[YOUR TASK] An exact transcription of the data below is needed.

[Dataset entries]

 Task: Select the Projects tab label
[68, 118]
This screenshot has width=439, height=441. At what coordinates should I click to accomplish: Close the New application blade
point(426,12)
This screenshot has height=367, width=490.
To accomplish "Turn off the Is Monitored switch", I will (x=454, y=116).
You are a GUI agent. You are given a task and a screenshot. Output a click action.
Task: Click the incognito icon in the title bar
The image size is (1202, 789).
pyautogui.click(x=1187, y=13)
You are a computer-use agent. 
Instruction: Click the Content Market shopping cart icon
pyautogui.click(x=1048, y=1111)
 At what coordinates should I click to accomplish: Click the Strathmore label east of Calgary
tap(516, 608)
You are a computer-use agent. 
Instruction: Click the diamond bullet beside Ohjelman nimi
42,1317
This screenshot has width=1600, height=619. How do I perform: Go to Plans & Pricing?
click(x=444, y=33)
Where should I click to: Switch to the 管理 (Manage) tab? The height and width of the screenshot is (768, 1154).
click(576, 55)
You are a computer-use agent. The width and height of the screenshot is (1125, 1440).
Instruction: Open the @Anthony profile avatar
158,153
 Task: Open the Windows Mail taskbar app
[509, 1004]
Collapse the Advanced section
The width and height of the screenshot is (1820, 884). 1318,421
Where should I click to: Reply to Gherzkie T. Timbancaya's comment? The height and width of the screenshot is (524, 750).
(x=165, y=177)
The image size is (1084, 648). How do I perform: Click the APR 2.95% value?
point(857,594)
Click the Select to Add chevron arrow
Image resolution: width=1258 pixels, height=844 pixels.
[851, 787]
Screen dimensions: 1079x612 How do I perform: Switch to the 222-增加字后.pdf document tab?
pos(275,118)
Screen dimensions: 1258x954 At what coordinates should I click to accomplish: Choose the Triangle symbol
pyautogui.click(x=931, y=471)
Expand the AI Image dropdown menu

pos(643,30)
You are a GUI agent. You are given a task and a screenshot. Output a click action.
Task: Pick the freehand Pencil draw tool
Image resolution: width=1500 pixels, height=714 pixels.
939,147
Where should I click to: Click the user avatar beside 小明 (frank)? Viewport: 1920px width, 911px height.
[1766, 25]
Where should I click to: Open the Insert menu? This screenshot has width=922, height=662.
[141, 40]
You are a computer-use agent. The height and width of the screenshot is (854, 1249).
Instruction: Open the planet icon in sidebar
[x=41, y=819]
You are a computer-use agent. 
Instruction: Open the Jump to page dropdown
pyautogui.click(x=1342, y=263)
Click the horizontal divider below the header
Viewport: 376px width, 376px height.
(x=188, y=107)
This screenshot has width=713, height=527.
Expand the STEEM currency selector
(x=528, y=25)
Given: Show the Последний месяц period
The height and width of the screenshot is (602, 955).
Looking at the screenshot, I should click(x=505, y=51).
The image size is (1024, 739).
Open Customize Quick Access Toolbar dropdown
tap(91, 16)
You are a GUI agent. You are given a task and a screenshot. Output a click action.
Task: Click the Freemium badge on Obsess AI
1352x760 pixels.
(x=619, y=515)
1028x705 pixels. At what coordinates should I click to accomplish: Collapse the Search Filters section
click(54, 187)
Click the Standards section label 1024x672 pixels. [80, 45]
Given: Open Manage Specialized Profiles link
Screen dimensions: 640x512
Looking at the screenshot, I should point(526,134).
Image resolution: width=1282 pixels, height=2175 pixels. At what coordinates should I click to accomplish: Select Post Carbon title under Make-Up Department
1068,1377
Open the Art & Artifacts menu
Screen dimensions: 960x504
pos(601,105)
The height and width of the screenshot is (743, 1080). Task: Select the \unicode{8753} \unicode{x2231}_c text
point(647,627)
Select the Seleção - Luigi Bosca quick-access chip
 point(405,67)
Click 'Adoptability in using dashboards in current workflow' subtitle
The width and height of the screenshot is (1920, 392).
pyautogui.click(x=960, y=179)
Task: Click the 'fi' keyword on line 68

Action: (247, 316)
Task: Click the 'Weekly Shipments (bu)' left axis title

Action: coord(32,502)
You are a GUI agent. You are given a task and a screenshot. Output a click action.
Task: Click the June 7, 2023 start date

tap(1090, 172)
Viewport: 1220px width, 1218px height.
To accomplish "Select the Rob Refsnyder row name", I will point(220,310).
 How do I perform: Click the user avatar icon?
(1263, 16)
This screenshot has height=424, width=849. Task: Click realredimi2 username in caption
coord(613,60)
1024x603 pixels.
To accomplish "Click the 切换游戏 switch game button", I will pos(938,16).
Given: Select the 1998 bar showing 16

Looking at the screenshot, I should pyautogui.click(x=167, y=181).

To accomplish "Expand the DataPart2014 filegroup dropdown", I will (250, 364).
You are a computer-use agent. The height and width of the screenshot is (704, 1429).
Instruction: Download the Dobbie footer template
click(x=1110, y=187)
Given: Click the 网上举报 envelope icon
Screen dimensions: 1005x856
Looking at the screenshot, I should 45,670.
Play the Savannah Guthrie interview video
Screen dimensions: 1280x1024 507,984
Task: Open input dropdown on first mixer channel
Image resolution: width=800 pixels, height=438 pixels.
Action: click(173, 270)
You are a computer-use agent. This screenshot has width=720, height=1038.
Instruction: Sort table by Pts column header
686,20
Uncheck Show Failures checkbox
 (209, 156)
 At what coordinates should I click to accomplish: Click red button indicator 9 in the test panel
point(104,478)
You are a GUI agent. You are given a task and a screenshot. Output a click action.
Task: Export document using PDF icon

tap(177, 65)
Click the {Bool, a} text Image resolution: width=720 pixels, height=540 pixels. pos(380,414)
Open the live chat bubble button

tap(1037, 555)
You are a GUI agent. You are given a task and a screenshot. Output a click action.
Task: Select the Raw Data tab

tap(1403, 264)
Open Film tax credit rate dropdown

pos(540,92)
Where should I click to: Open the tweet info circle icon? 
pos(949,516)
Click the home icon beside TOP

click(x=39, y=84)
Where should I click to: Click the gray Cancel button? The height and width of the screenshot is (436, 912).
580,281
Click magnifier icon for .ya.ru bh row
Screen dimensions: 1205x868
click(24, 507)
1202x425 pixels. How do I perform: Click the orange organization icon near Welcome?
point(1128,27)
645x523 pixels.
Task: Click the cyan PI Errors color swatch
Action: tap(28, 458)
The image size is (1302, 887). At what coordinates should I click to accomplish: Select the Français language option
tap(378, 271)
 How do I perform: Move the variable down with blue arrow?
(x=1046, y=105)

[RESULT OF THE EXERCISE]
 Task: Select the Projects tab label
[68, 118]
This screenshot has width=439, height=441. At what coordinates should I click to accomplish: Close the New application blade
point(426,12)
This screenshot has height=367, width=490.
To accomplish "Turn off the Is Monitored switch", I will (x=454, y=116).
You are a GUI agent. You are given a task and a screenshot. Output a click action.
Task: Click the incognito icon in the title bar
The image size is (1202, 789).
pyautogui.click(x=1187, y=13)
You are a computer-use agent. 
Instruction: Click the Content Market shopping cart icon
pyautogui.click(x=1048, y=1111)
 At what coordinates should I click to accomplish: Click the Strathmore label east of Calgary
tap(516, 608)
You are a computer-use agent. 
Instruction: Click the diamond bullet beside Ohjelman nimi
42,1317
This screenshot has width=1600, height=619. How do I perform: Go to Plans & Pricing?
click(x=444, y=33)
Where should I click to: Switch to the 管理 (Manage) tab? The height and width of the screenshot is (768, 1154).
click(576, 55)
You are a computer-use agent. The width and height of the screenshot is (1125, 1440).
Instruction: Open the @Anthony profile avatar
158,153
 Task: Open the Windows Mail taskbar app
[509, 1004]
Collapse the Advanced section
The width and height of the screenshot is (1820, 884). 1318,421
Where should I click to: Reply to Gherzkie T. Timbancaya's comment? The height and width of the screenshot is (524, 750).
(x=165, y=177)
The image size is (1084, 648). How do I perform: Click the APR 2.95% value?
point(857,594)
Click the Select to Add chevron arrow
Image resolution: width=1258 pixels, height=844 pixels.
[851, 787]
Screen dimensions: 1079x612 How do I perform: Switch to the 222-增加字后.pdf document tab?
pos(275,118)
Screen dimensions: 1258x954 At what coordinates should I click to accomplish: Choose the Triangle symbol
pyautogui.click(x=931, y=471)
Expand the AI Image dropdown menu

pos(643,30)
You are a GUI agent. You are given a task and a screenshot. Output a click action.
Task: Pick the freehand Pencil draw tool
Image resolution: width=1500 pixels, height=714 pixels.
939,147
Where should I click to: Click the user avatar beside 小明 (frank)? Viewport: 1920px width, 911px height.
[1766, 25]
Where should I click to: Open the Insert menu? This screenshot has width=922, height=662.
[141, 40]
You are a computer-use agent. The height and width of the screenshot is (854, 1249).
Instruction: Open the planet icon in sidebar
[x=41, y=819]
You are a computer-use agent. 
Instruction: Open the Jump to page dropdown
pyautogui.click(x=1342, y=263)
Click the horizontal divider below the header
Viewport: 376px width, 376px height.
(x=188, y=107)
This screenshot has width=713, height=527.
Expand the STEEM currency selector
(x=528, y=25)
Given: Show the Последний месяц period
The height and width of the screenshot is (602, 955).
Looking at the screenshot, I should click(x=505, y=51).
The image size is (1024, 739).
Open Customize Quick Access Toolbar dropdown
tap(91, 16)
You are a GUI agent. You are given a task and a screenshot. Output a click action.
Task: Click the Freemium badge on Obsess AI
1352x760 pixels.
(x=619, y=515)
1028x705 pixels. At what coordinates should I click to accomplish: Collapse the Search Filters section
click(54, 187)
Click the Standards section label 1024x672 pixels. [80, 45]
Given: Open Manage Specialized Profiles link
Screen dimensions: 640x512
Looking at the screenshot, I should point(526,134).
Image resolution: width=1282 pixels, height=2175 pixels. At what coordinates should I click to accomplish: Select Post Carbon title under Make-Up Department
1068,1377
Open the Art & Artifacts menu
Screen dimensions: 960x504
pos(601,105)
The height and width of the screenshot is (743, 1080). Task: Select the \unicode{8753} \unicode{x2231}_c text
point(647,627)
Select the Seleção - Luigi Bosca quick-access chip
 point(405,67)
Click 'Adoptability in using dashboards in current workflow' subtitle
The width and height of the screenshot is (1920, 392).
pyautogui.click(x=960, y=179)
Task: Click the 'fi' keyword on line 68

Action: (247, 316)
Task: Click the 'Weekly Shipments (bu)' left axis title

Action: coord(32,502)
You are a GUI agent. You are given a task and a screenshot. Output a click action.
Task: Click the June 7, 2023 start date

tap(1090, 172)
Viewport: 1220px width, 1218px height.
To accomplish "Select the Rob Refsnyder row name", I will point(220,310).
 How do I perform: Click the user avatar icon?
(1263, 16)
This screenshot has height=424, width=849. Task: Click realredimi2 username in caption
coord(613,60)
1024x603 pixels.
To accomplish "Click the 切换游戏 switch game button", I will pos(938,16).
Given: Select the 1998 bar showing 16

Looking at the screenshot, I should pyautogui.click(x=167, y=181).

To accomplish "Expand the DataPart2014 filegroup dropdown", I will (250, 364).
You are a computer-use agent. The height and width of the screenshot is (704, 1429).
Instruction: Download the Dobbie footer template
click(x=1110, y=187)
Given: Click the 网上举报 envelope icon
Screen dimensions: 1005x856
Looking at the screenshot, I should 45,670.
Play the Savannah Guthrie interview video
Screen dimensions: 1280x1024 507,984
Task: Open input dropdown on first mixer channel
Image resolution: width=800 pixels, height=438 pixels.
Action: click(173, 270)
You are a computer-use agent. This screenshot has width=720, height=1038.
Instruction: Sort table by Pts column header
686,20
Uncheck Show Failures checkbox
 (209, 156)
 At what coordinates should I click to accomplish: Click red button indicator 9 in the test panel
point(104,478)
You are a GUI agent. You are given a task and a screenshot. Output a click action.
Task: Export document using PDF icon

tap(177, 65)
Click the {Bool, a} text Image resolution: width=720 pixels, height=540 pixels. pos(380,414)
Open the live chat bubble button

tap(1037, 555)
You are a GUI agent. You are given a task and a screenshot. Output a click action.
Task: Select the Raw Data tab

tap(1403, 264)
Open Film tax credit rate dropdown

pos(540,92)
Where should I click to: Open the tweet info circle icon? 
pos(949,516)
Click the home icon beside TOP

click(x=39, y=84)
Where should I click to: Click the gray Cancel button? The height and width of the screenshot is (436, 912).
580,281
Click magnifier icon for .ya.ru bh row
Screen dimensions: 1205x868
click(24, 507)
1202x425 pixels. How do I perform: Click the orange organization icon near Welcome?
point(1128,27)
645x523 pixels.
Task: Click the cyan PI Errors color swatch
Action: tap(28, 458)
The image size is (1302, 887). At what coordinates should I click to accomplish: Select the Français language option
tap(378, 271)
 How do I perform: Move the variable down with blue arrow?
(x=1046, y=105)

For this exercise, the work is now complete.